[EXERCISE DETAILS]
Below are several records. Retype exactly those lines running from the one with "The image size is (852, 542)." through the one with "The image size is (1080, 623).", end lines included, and no others.

** RECORD EXCERPTS follows **

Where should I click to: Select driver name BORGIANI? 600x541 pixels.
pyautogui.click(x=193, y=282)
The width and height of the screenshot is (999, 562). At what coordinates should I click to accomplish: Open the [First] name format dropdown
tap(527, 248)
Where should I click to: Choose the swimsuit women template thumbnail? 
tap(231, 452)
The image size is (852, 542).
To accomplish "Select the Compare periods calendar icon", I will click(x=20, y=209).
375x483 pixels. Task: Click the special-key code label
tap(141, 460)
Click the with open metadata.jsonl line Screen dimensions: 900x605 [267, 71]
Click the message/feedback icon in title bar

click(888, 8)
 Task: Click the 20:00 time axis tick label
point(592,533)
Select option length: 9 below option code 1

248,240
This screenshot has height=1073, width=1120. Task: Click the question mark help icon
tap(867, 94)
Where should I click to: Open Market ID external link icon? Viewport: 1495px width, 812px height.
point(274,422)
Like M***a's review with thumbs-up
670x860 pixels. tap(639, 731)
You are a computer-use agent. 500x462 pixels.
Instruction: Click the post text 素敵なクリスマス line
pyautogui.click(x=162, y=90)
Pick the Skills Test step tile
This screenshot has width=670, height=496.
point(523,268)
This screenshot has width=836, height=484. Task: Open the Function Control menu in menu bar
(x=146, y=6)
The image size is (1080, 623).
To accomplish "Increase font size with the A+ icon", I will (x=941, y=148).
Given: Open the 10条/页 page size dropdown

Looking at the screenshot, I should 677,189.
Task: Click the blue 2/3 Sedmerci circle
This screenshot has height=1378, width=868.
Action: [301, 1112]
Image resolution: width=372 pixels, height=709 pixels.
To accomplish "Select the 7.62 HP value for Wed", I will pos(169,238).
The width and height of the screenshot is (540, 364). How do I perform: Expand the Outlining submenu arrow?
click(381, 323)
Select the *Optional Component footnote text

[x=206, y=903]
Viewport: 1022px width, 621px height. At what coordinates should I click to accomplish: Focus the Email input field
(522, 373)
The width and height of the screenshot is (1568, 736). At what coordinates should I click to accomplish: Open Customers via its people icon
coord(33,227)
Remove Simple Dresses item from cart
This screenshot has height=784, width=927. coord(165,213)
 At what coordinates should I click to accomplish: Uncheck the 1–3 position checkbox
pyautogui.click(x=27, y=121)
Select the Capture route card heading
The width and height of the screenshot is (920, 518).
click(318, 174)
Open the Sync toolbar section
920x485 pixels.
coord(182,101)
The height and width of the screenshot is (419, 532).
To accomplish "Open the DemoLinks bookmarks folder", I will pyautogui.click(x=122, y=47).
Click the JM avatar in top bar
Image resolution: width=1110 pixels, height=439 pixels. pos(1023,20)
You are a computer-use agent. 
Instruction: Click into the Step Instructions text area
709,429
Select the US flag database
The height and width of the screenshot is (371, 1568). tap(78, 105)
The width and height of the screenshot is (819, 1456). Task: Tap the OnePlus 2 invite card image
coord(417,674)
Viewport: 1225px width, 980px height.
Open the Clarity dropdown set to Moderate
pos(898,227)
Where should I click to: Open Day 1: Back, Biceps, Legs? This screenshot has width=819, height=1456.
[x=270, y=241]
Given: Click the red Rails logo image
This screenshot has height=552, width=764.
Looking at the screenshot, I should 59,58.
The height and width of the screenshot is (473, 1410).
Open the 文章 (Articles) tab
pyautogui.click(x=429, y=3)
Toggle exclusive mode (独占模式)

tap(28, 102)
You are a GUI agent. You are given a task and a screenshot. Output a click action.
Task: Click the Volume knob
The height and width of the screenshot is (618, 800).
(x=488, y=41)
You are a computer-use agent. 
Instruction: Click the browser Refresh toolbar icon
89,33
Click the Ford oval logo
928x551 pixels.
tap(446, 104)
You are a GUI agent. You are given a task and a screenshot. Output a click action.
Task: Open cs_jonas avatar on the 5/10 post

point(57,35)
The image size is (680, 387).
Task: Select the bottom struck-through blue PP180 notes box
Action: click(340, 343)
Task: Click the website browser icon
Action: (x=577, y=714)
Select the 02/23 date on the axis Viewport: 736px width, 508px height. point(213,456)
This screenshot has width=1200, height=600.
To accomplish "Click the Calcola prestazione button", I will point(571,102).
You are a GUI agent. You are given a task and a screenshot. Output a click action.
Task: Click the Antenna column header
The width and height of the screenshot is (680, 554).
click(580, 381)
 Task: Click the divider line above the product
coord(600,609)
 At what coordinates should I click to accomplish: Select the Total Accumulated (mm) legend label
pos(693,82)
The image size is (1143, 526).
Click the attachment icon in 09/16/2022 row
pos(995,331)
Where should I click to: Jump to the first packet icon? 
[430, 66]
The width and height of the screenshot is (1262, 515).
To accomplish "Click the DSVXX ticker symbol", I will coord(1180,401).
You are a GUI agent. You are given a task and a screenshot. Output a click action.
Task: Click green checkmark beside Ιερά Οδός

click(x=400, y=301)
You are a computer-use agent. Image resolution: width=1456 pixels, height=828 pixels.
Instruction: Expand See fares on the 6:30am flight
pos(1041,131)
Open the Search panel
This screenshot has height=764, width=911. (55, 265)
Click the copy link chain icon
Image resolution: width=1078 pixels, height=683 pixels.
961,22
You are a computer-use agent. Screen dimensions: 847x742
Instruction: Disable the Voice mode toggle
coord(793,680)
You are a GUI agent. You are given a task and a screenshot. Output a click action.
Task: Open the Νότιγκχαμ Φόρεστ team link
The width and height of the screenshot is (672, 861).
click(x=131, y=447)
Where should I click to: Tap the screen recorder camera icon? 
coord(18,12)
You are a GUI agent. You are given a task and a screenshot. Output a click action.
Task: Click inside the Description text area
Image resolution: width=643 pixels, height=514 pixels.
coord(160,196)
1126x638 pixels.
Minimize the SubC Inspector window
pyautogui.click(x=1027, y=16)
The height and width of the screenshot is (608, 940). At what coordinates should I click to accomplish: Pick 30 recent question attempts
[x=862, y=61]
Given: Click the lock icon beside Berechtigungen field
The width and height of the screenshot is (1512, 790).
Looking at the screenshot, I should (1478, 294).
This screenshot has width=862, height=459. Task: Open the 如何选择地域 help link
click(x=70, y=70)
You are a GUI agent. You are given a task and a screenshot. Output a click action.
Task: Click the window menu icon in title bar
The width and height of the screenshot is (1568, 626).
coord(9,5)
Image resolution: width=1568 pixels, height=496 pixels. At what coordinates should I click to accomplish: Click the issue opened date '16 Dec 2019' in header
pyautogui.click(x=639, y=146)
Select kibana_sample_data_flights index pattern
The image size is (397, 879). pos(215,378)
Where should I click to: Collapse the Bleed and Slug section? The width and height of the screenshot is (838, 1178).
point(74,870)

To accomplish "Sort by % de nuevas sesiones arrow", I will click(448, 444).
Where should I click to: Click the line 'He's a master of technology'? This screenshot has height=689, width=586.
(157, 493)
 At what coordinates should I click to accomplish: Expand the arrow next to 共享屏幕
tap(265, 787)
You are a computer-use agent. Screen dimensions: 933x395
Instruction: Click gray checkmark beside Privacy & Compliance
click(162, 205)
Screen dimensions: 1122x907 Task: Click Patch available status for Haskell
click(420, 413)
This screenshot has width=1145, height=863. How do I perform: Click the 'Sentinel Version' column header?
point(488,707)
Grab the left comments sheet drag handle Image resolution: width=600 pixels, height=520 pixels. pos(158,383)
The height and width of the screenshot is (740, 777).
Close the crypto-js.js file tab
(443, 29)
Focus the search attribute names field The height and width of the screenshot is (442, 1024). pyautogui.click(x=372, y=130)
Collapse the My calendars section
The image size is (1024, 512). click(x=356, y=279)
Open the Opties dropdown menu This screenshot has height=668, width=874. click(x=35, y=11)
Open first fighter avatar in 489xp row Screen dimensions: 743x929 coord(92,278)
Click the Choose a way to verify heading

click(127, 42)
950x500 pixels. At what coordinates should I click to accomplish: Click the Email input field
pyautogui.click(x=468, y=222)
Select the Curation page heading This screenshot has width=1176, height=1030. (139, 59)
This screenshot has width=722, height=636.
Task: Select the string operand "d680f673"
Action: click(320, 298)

** End of RECORD EXCERPTS **

[RESULT BELOW]
The image size is (852, 542).
To accomplish "Select the Compare periods calendar icon", I will click(x=20, y=209).
375x483 pixels. Task: Click the special-key code label
tap(141, 460)
Click the with open metadata.jsonl line Screen dimensions: 900x605 [267, 71]
Click the message/feedback icon in title bar

click(888, 8)
 Task: Click the 20:00 time axis tick label
point(592,533)
Select option length: 9 below option code 1

248,240
This screenshot has height=1073, width=1120. Task: Click the question mark help icon
tap(867, 94)
Where should I click to: Open Market ID external link icon? Viewport: 1495px width, 812px height.
point(274,422)
Like M***a's review with thumbs-up
670x860 pixels. tap(639, 731)
You are a computer-use agent. 500x462 pixels.
Instruction: Click the post text 素敵なクリスマス line
pyautogui.click(x=162, y=90)
Pick the Skills Test step tile
This screenshot has width=670, height=496.
point(523,268)
This screenshot has width=836, height=484. Task: Open the Function Control menu in menu bar
(x=146, y=6)
The image size is (1080, 623).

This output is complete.